A short list of restaurant prices, using random day-to-day items:
- Beer: as little as 50 cents for a 15 oz bottle at happy hour
- Wine: This requires some discussion. Vietnam now produces wine in the Dalat region. You can get a glass for $2.00 and a bottle for as little as $7.00. Some of it is quaffable, some of it very bad. Imported wines are of course more expensive, but it looks as if they have dropped the punitive tariffs they were once levying. An extreme example is an award-winning, pretty good Argentinian wine for $10.00 a bottle. Otherwise, $30 to $40 will buy you a better bottle than it would in a restaurant at home.
- Spirits are expensive by local standards, but still less than at home: a decent Cognac for $8 a snifter, for example (and not a 1oz shot either).
- Restaurant dishes are $2.50 to $5.00 for the most part. Two or three dishes are enough for two (you don’t eat much when it’s 34 degrees).

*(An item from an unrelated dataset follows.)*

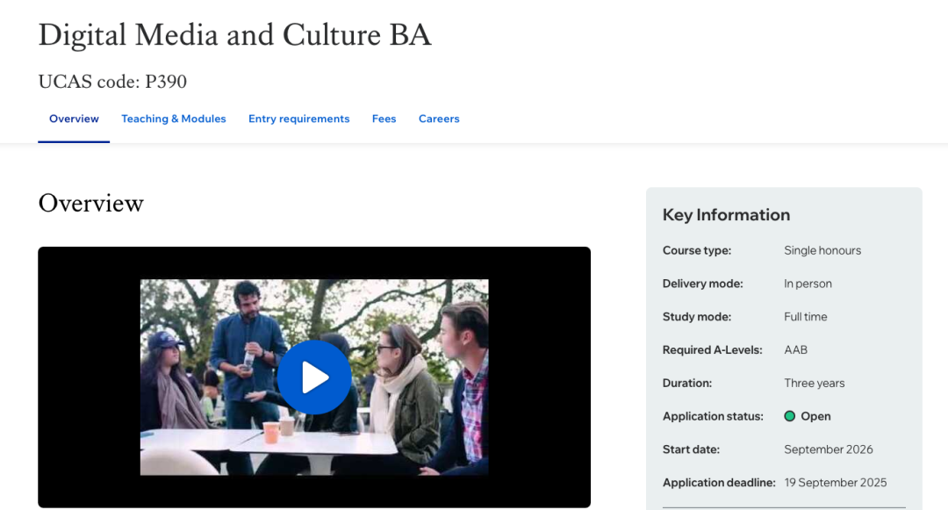The width and height of the screenshot is (948, 510).
Task: Click the Digital Media and Culture BA title
Action: pos(234,35)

- A nice, clean hotel room, not too big, withWifi and breakfast in Saigon is $45.00.
- Backpackers can sleep in a dorm for $5.00 a night, or a single room for twice that.
Anyway, you get the picture. One downside, for us, is the near-universal negotiability of prices (except in restaurants, metered cabs and high-end stores). It’s OK for a little while but becomes annoying after a big while. You also have to deal with the curse of the many zeroes, which will make you walk away angrily because the asshole wanted 80,000 ($4.00) for a polo shirt: this whole system just turns you into a cheap bastard.

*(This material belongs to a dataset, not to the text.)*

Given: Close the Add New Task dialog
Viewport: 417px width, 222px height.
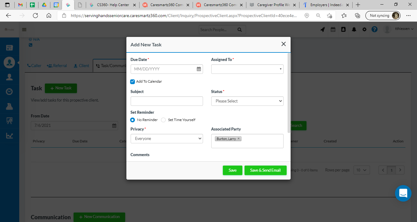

We had a vivid example of that last night. We went on a street food tour, where we met four other people. Three of them (all girls) were very nice, but the other guy (single, go figure), greeted every announcement from the guide with: "How much?" So that the statement that snake could be had at the next stop elicited, nothing about kind of snake, method of preparation, etc..., but only "How much?". What a Dodo. So if you're reading this, Zach from New Jersey, I lied. It was not nice to meet
Lagniappe
Many thanks to all of you who forwarded the link to Wikipedia’s entry on “sesame”, really, I mean it. I know how to find answers, it just never occurred to me to ask the question. So please desist in future.
Just to test your self-restraint is a question many of you must have wondered about over the years:
What did they call the Vietnam War in Vietnam?